| ASSIGNMENT 1 |
Answer these questions from the article on Bank of Nova Scotia:
(a) What is the new quarterly dividend per share?
(b) In which four countries does the bank have extensive operations?
(c) What were the provisions for credit losses in fiscal Q2?
| ASSIGNMENT 2 |
Reproduce the article on Bank of Nova Scotia from "Near-term volatility should" up to and including "fiscal Q2 2022.".

| PASSAGE TO READ |
Tax-Free Savings Account (TFSA) and Registered Retirement Savings Plan (RRSP) investors are searching for top TSX dividend stocks to add to their self-directed retirement portfolios focused on generating passive income and capital gains. The market correction is giving investors a chance to buy great Canadian dividend stocks at discounted prices.
Bank of Nova Scotia
Bank of Nova Scotia (TSX:BNS) just reported fiscal second-quarter (Q2) 2023 results and raised the dividend by nearly 3%. The new quarterly payout of $1.06 per share provides an annualized yield of about 6.4% at the current share price near $66 per share.
The stock has trended lower over most of the past year. This is largely due to rising concerns among investors that soaring interest rates designed to lower inflation by cooling off the economy and the hot jobs market will also lead to a wave of loan defaults, as businesses and homeowners struggle to cover rising debt costs.
Bank of Nova Scotia’s international business might also be a reason investors have avoided the stock, although the group delivered a solid fiscal Q2 performance. The company has extensive operations in Mexico, Peru, Chile, and Colombia. A global economic downturn could hit these markets hard, as it did during the pandemic. Political uncertainty is also an issue, and investors have not seen the expected rewards materialize for taking these emerging market risks.
Near-term volatility should be expected. Net income for fiscal Q2 was $2.16 billion compared to $2.75 billion in the same period last year. Provisions for credit losses increased to $709 million from $219 million in fiscal Q2 2022.
Higher provisions for credit losses led to a 10% decline in adjusted net income in the Canadian banking operations. In the international banking group, adjusted net income actually increased 6%, extending the post-pandemic rebound in the segment.

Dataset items
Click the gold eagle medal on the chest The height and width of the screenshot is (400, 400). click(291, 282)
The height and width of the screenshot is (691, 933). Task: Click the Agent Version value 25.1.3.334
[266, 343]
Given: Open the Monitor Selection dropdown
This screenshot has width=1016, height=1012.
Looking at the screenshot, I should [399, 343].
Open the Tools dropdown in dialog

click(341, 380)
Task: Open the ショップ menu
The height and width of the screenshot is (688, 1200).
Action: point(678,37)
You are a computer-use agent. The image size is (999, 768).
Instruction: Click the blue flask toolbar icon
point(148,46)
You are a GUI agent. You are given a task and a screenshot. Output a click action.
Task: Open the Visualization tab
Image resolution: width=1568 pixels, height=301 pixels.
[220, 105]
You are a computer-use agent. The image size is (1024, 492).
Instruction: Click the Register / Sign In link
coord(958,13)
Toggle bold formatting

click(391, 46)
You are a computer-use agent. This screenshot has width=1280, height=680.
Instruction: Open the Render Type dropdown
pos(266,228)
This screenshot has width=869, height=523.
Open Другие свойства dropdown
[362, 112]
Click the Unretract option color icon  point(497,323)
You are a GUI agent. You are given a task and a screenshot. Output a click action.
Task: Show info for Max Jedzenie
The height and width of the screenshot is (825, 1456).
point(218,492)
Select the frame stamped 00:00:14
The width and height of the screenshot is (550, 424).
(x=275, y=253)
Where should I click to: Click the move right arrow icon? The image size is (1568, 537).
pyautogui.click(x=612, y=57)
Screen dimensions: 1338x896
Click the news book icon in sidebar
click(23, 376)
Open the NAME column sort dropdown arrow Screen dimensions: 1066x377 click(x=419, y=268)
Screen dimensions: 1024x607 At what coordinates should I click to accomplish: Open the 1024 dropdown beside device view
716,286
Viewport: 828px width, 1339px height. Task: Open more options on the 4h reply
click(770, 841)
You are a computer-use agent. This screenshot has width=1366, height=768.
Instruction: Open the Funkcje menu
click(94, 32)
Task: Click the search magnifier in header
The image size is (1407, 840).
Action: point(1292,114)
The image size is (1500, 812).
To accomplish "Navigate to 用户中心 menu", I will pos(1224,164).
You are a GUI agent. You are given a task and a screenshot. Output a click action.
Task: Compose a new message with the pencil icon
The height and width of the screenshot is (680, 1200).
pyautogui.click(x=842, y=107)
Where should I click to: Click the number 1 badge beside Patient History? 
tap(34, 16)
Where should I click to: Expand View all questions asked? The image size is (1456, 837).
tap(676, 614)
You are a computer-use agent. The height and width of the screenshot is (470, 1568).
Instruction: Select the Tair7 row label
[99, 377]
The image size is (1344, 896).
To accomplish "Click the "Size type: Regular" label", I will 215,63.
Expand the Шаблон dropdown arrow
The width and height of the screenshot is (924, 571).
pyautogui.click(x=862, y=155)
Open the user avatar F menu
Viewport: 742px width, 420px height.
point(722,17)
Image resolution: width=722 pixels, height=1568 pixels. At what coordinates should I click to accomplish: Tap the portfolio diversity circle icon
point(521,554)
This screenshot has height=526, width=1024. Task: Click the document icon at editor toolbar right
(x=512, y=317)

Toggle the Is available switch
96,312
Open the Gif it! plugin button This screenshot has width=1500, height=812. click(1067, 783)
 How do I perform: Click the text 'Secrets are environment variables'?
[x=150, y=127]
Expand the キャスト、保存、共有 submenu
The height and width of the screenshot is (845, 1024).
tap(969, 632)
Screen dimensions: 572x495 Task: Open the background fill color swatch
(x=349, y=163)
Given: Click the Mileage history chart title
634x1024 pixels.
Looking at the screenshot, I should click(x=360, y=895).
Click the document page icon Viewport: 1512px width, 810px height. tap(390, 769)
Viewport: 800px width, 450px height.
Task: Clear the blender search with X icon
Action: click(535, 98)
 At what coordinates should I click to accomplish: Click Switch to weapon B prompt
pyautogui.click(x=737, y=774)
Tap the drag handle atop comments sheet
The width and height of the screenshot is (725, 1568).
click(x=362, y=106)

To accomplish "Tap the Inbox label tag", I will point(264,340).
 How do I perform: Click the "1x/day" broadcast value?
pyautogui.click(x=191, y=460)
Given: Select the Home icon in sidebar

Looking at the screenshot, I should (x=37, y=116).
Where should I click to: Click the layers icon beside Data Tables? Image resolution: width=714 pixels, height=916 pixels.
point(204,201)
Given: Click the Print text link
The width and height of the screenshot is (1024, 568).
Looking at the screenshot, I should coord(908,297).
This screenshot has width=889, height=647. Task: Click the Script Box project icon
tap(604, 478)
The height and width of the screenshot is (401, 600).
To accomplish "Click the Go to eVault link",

| ANSWER SECTION 1 |
(a) $1.06 per share
(b) Mexico, Peru, Chile, and Colombia
(c) $709 million

| ANSWER SECTION 2 |
Near-term volatility should be expected. Net income for fiscal Q2 was $2.16 billion compared to $2.75 billion in the same period last year. Provisions for credit losses increased to $709 million from $219 million in fiscal Q2 2022.